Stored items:
-- -- --

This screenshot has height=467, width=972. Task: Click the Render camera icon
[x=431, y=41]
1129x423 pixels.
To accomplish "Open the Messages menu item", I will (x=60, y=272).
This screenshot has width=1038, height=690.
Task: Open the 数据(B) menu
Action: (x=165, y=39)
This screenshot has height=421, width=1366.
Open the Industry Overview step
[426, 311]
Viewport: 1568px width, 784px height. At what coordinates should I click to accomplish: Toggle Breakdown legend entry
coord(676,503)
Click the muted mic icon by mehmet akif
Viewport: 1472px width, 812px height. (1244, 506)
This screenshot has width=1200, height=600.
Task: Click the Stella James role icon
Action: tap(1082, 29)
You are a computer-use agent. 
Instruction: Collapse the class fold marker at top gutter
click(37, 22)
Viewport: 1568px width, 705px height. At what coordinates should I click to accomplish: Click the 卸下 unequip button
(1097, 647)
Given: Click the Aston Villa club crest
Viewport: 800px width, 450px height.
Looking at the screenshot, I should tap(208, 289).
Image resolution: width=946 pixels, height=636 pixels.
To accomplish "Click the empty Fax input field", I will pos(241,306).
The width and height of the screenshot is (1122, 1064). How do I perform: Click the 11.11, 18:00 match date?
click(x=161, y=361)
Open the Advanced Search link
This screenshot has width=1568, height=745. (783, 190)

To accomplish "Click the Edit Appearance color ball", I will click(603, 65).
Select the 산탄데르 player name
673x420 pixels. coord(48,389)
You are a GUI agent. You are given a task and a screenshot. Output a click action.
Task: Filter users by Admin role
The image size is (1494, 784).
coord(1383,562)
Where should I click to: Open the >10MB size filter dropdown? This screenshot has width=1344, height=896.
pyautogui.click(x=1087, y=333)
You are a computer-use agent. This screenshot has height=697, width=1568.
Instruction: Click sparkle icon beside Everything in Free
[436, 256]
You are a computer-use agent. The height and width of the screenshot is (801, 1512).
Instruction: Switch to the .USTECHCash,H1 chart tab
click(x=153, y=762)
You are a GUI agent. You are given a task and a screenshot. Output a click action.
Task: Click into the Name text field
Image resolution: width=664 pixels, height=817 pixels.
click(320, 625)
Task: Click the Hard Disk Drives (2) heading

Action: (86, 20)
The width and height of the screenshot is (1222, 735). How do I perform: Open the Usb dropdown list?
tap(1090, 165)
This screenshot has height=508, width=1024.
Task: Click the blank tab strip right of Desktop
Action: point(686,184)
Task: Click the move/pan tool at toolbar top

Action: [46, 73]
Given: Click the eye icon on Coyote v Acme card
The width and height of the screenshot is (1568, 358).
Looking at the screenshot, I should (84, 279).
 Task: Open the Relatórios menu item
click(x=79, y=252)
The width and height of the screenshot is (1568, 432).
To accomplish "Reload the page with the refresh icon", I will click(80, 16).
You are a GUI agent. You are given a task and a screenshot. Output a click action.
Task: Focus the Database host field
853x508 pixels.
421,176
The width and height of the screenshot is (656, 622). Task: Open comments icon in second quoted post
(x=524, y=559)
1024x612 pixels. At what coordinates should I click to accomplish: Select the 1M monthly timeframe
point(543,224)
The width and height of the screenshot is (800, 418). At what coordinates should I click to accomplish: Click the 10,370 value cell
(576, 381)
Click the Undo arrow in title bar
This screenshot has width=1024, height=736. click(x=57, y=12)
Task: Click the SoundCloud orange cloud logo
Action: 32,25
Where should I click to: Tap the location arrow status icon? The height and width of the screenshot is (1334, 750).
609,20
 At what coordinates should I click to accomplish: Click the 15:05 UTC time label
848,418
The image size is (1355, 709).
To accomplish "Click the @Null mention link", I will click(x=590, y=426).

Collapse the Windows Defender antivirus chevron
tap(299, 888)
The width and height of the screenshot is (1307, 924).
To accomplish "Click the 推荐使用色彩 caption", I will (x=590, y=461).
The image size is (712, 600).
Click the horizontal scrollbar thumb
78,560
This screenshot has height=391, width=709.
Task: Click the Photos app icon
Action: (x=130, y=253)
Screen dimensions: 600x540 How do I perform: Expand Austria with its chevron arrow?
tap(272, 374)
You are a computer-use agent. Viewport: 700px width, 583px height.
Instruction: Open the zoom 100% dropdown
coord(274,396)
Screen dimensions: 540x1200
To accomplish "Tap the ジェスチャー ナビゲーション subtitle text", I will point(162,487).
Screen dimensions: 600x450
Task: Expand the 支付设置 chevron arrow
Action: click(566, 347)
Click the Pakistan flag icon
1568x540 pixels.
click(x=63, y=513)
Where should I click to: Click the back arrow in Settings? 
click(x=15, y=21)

-- -- --

Please give the number of lines in the data above that hold "agent", and write nothing else.

7